James DeLong links to a ridiculous Larry Ellison quote about open source software:
“Open source becomes successful when major industrial corporations invest heavily in that open source project,” Ellison said at a Tokyo news conference. “Every open source product that has become tremendously successful became successful because of huge dollar investments from commercial IT operations like IBM and Intel and Oracle and others,” he said. He highlighted his own company’s work in developing and promoting Linux, and said the operating system would not have enjoyed the success that it has without vendor backing.
“There’s a lot of romantic notions about open source,” Ellison said. “That just from the air these developers contribute and don’t charge. Let me tell you the names of the companies that developed Linux: IBM, Intel, Oracle–not a community of people who think everything should be free. Open source is not a communist movement.”
Obviously, if a company sinks a billion dollars into a software project, it’s going to cause some improvements. But only a legendary blowhard like Ellison could believe that because his company donated some programmer time to the project that they therefore deserve all the credit for its success. In the first place, Linux is 15 years old. It didn’t begin receiving serious corporate support until 1999 or 2000–long after it had become a fully functional operating system. In the second place, “Linux” is not monolithic. Oracle has done work on the aspects of Linux that benefit his company, such as the file system. Other companies have done work on other aspects of the operating system. There are still other aspects that are still the province of volunteers.
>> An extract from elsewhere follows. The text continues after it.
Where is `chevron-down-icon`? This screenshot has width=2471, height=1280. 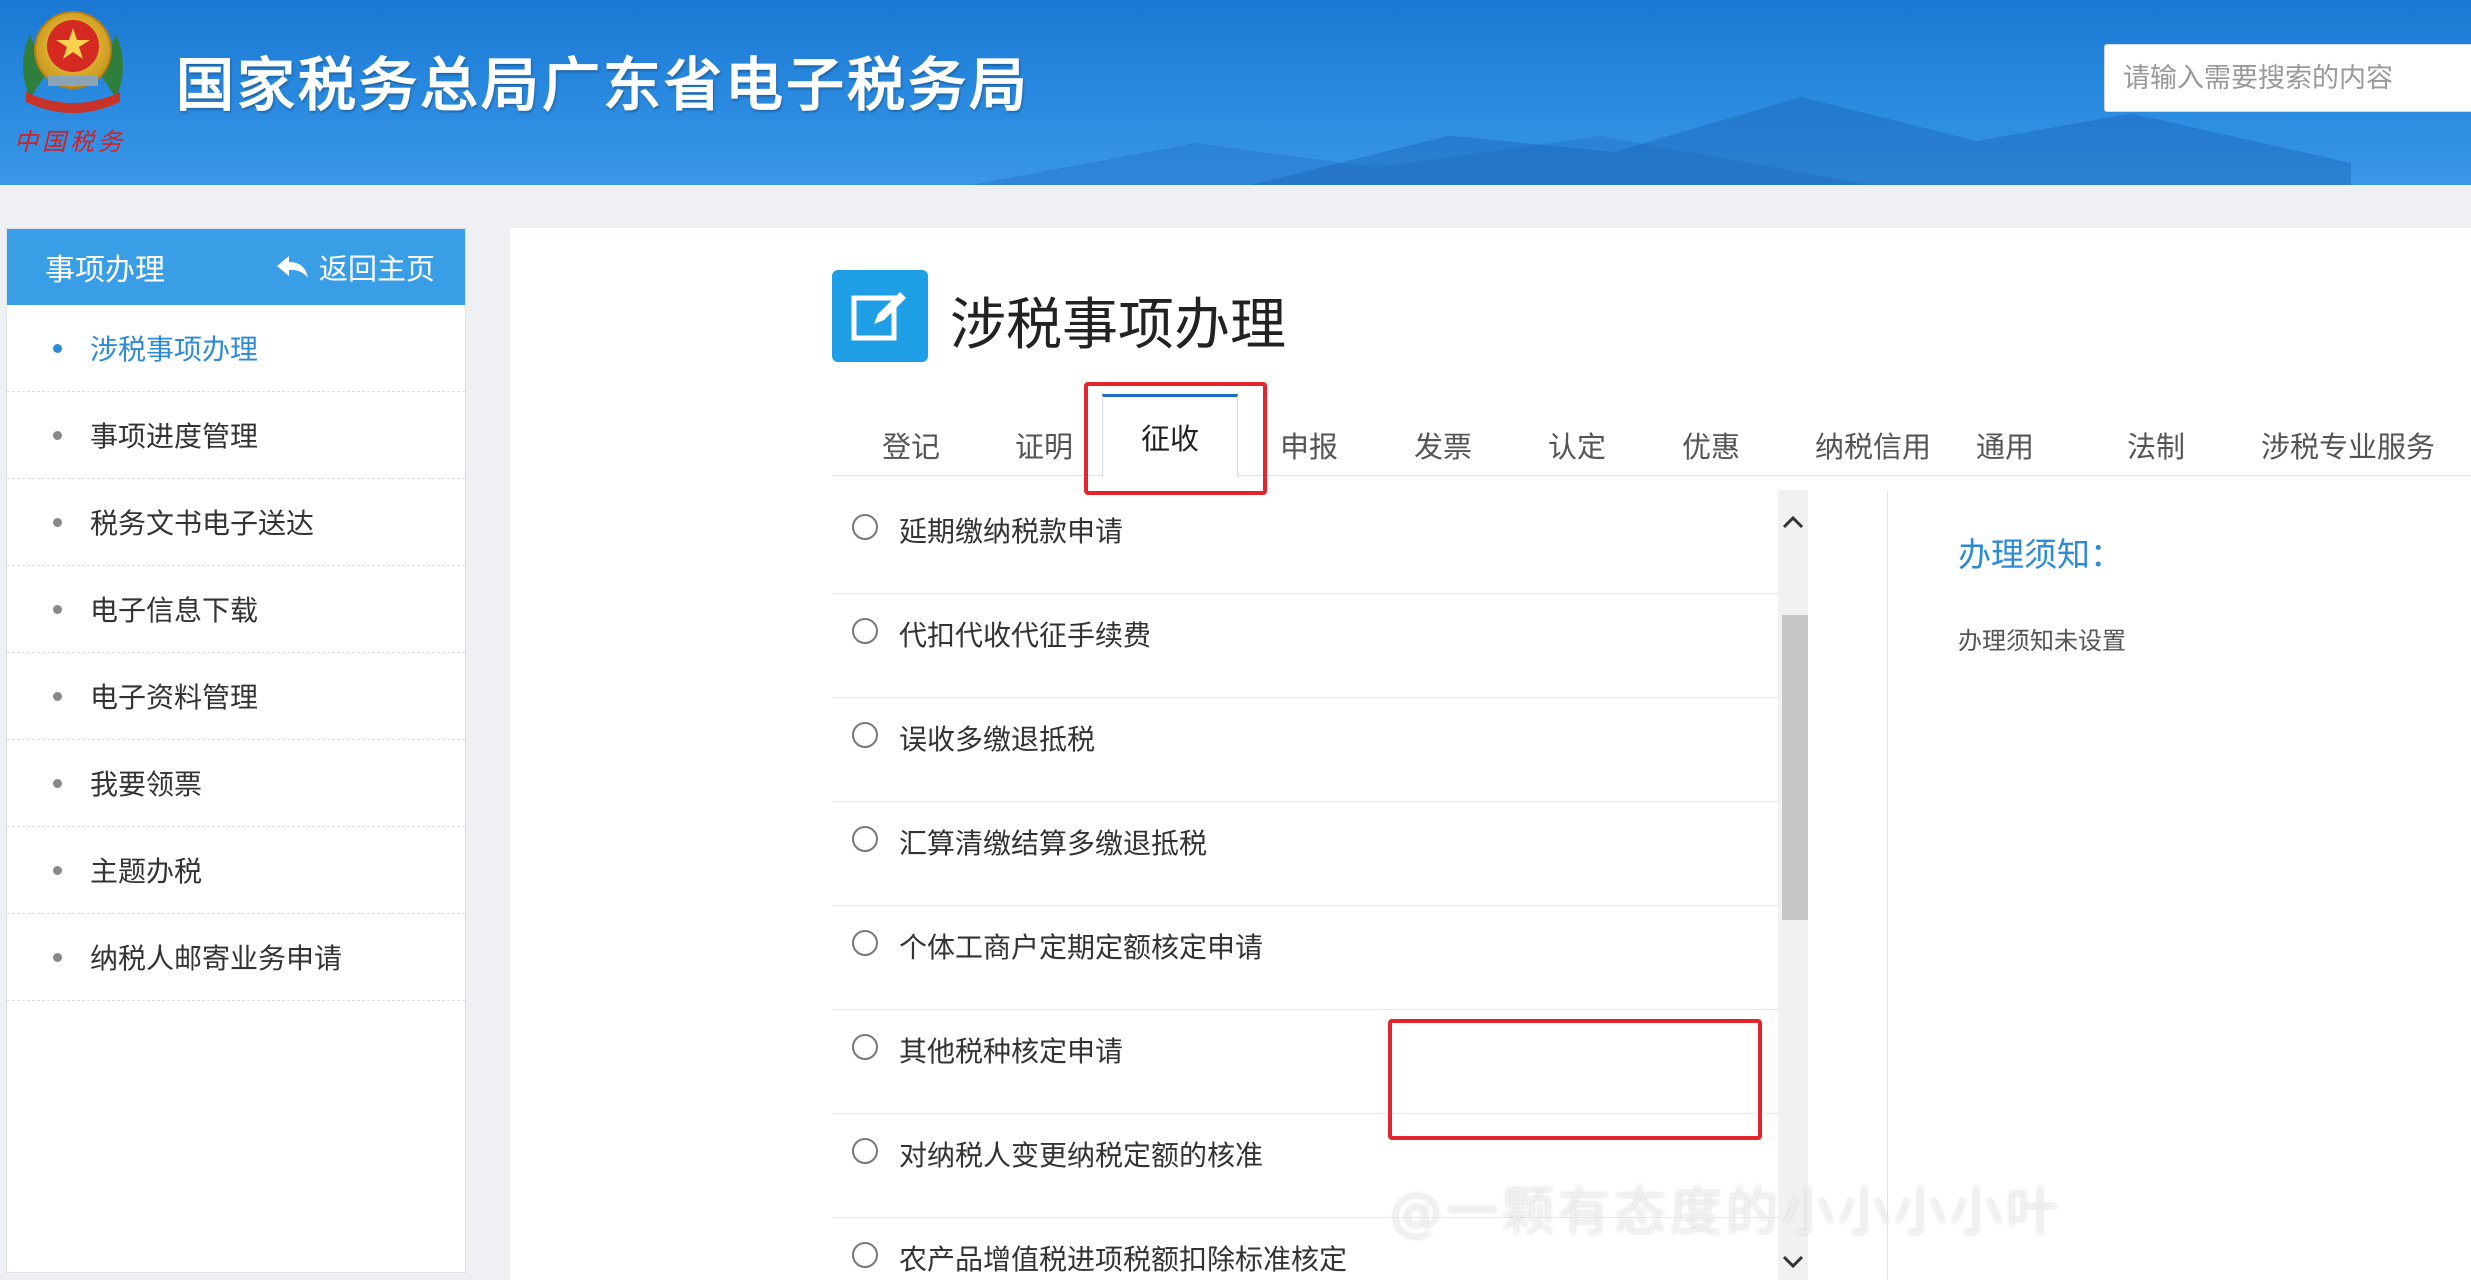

So obviously, Linux would not have been as successful in the aspects that Oracle worked on without Oracle’s help. But so what? The same is true of each of the volunteers who contribute to various parts of the operating system. It makes no more sense to say that Linux is a purely corporate project than to say it’s an entirely volunteer-driven one. They both contribute, and they both deserve credit.
More to the point, Linux is the exception. Most open source projects do not receive substantial corporate support, just as Linux did not until after it had matured into a full-functional operating system. Perl, Apache, BIND, SendMail, Samba, the GNU tools, PostgreSQL, Python, PHP, CUPS, and dozens of other products are are all primarily decentralized, volunteer-driven efforts. And, in case these are not familiar names, these are all wildly successful open source products. They’re used daily by millions of people.
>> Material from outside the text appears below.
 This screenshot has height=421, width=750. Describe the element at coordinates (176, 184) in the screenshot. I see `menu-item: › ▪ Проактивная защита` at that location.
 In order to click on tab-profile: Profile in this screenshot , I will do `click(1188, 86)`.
Of course, from Ellison’s perspective, a product isn’t “successful” until it generates a bunch of revenue on a coprorate balance sheet. But that’s precisely the point: for open source projects, the measure of success is how uesful it is, not how profitable it is. I realize it’s hard for Mr. Ellison to imagine that anyone could ever be motivated by anything other than money, but strangely enough, there really are people who enjoy developing software solely for the intellectual challenge it presents, and the pleasure of seeing it used by others.
Personally, I think contributing to a major open source software project sounds like a lot of fun, and I wish I had the time and expertise to do it. I guess that makes me a communist.